Thirdly, jurisdictions would commit to implementing the audit outcomes by introducing legislation to make any necessary amendments to their laws by the end of 2012, and to apply the COAG principles when drafting future legislation.

The COAG principles and guidelines, which have guided the amendments in this bill, are concerned with personal liability provisions that hold directors and other corporate officers criminally liable because an offence has been committed by the corporation. They are not concerned with circumstances where such officers may be held liable as a result of their personal involvement in the commission of an offence.

While recognising the need for a more principled and consistent approach to the imposition of personal liability for corporate fault, this need has been balanced against the importance of holding corporate officers directly accountable to the community for the actions of their company, where there are important public policy considerations at stake. Personal liability would typically be justified in circumstances where directors and corporate officers have been negligent in relation to their company's contravention, resulting in significant public harm, and where the liability of the corporation is unlikely on its own to sufficiently promote compliance.

Examples of significant public harm include corporate misconduct which could result in significant harm to the national economy, to public health, or to vulnerable persons. For this reason, a number of offences that provide personal criminal liability for corporate fault will remain in the law.

In assessing the appropriateness of the directors' liability provisions in the Commonwealth legislation against the reform principles, we have taken into account a number of factors - including the seriousness of the harm a corporate offence would cause, the effectiveness of only penalising the corporation, and the general appropriateness of punishing the individual for the conduct of a corporation.

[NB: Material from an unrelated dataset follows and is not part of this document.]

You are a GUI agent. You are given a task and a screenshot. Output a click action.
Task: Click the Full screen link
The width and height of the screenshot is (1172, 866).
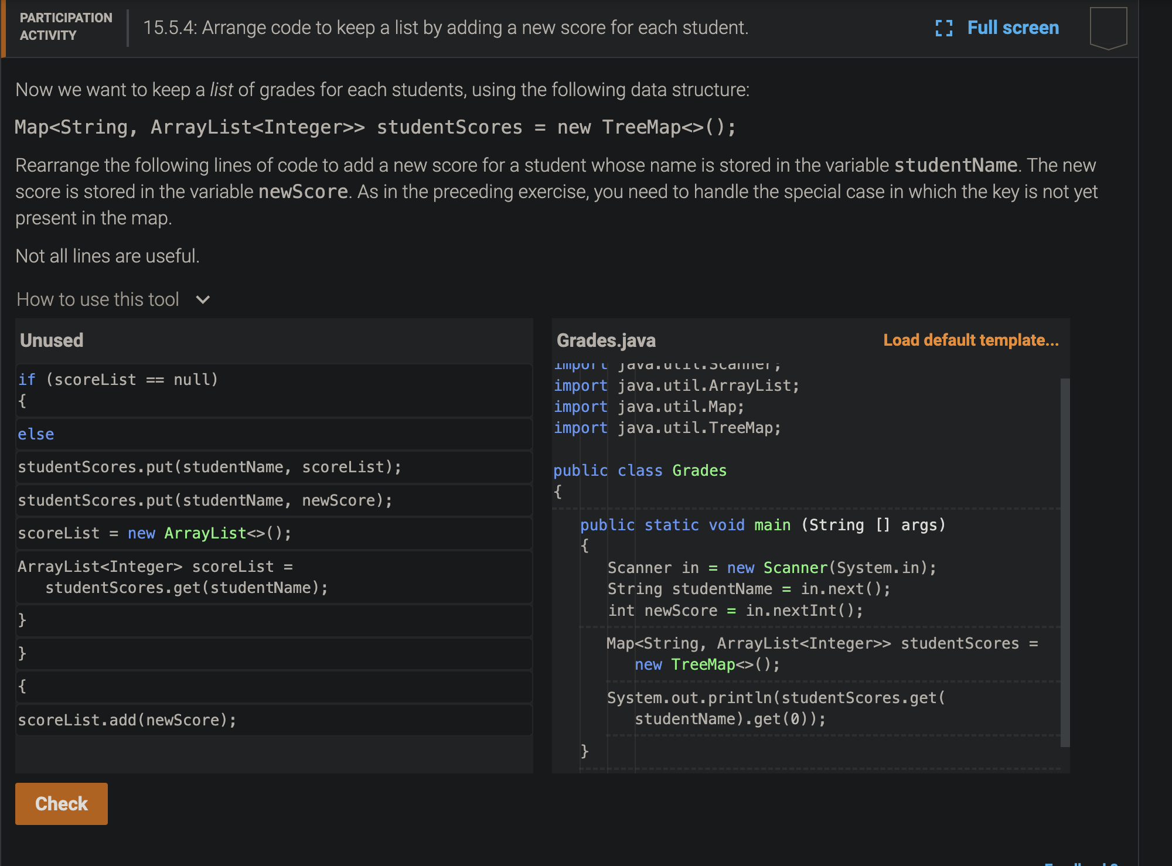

To give effect to the COAG directors' liability reform commitment, the bill removes a number of provisions in Commonwealth legislation - such as in Corporations Act and the Therapeutic Goods Act. The bill also reforms various provisions either to remove criminal penalties, or to make clear the circumstances in which criminal penalties will apply.

Minco Approval

The Ministerial Council for Corporations has been consulted in relation to amendments to the Corporations Act, and has approved the amendments contained in this bill.

Summing Up

In summing up - the Personal Liability for Corporate Fault Reform Bill amends Commonwealth legislation to bring it into alignment with the COAG principles and guidelines for the imposition of personal criminal liability for corporate fault. This bill will ensure that a person is only made criminally liable for the fault of a corporation where it is fair and reasonable to do so after taking into account:

the nature of the harm that the crime would cause;

the extent to which corporate officers can directly control the relevant corporate conduct; and

the effectiveness of other forms of penalties and enforcement against the corporation alone.

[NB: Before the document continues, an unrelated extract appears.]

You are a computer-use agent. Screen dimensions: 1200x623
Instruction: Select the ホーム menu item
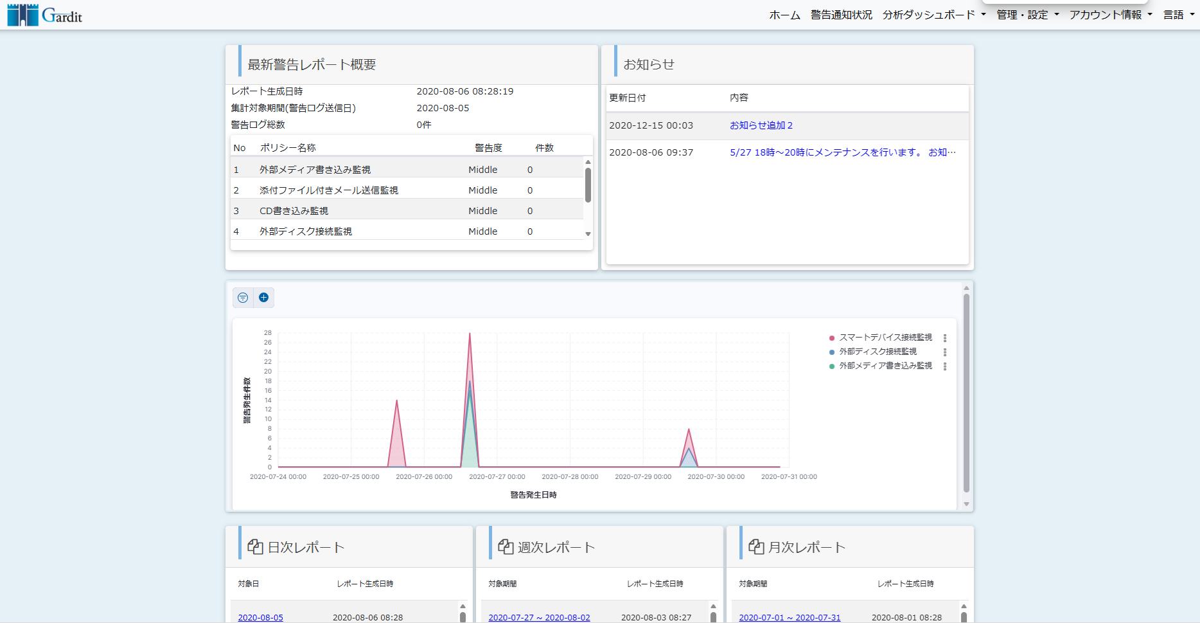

This reform, once implemented by all jurisdictions, will significantly reduce the overall number of laws containing directors' liability provisions nationally.

This will reduce the regulatory compliance burden on businesses, while at the same time retaining laws that are necessary to ensure that company directors and other corporate officers take reasonable steps to ensure that their companies comply with its obligations under the law.

This is an important red tape reduction that will benefit all Australian businesses. In particular, the application of a consistent set of principles by the Commonwealth and all States and Territories will provide greater certainty for companies that are subject to both Commonwealth and State or Territory laws, and those that trade in multiple jurisdictions, thus helping to promote a more seamless national economy.

I commend this bill to the Senate.

Ordered that further consideration of the second reading of these bills be adjourned to the first sitting day of the next period of sittings, in accordance with standing order 111.

Ordered that the bills be listed on the Notice Paper as separate orders of the day.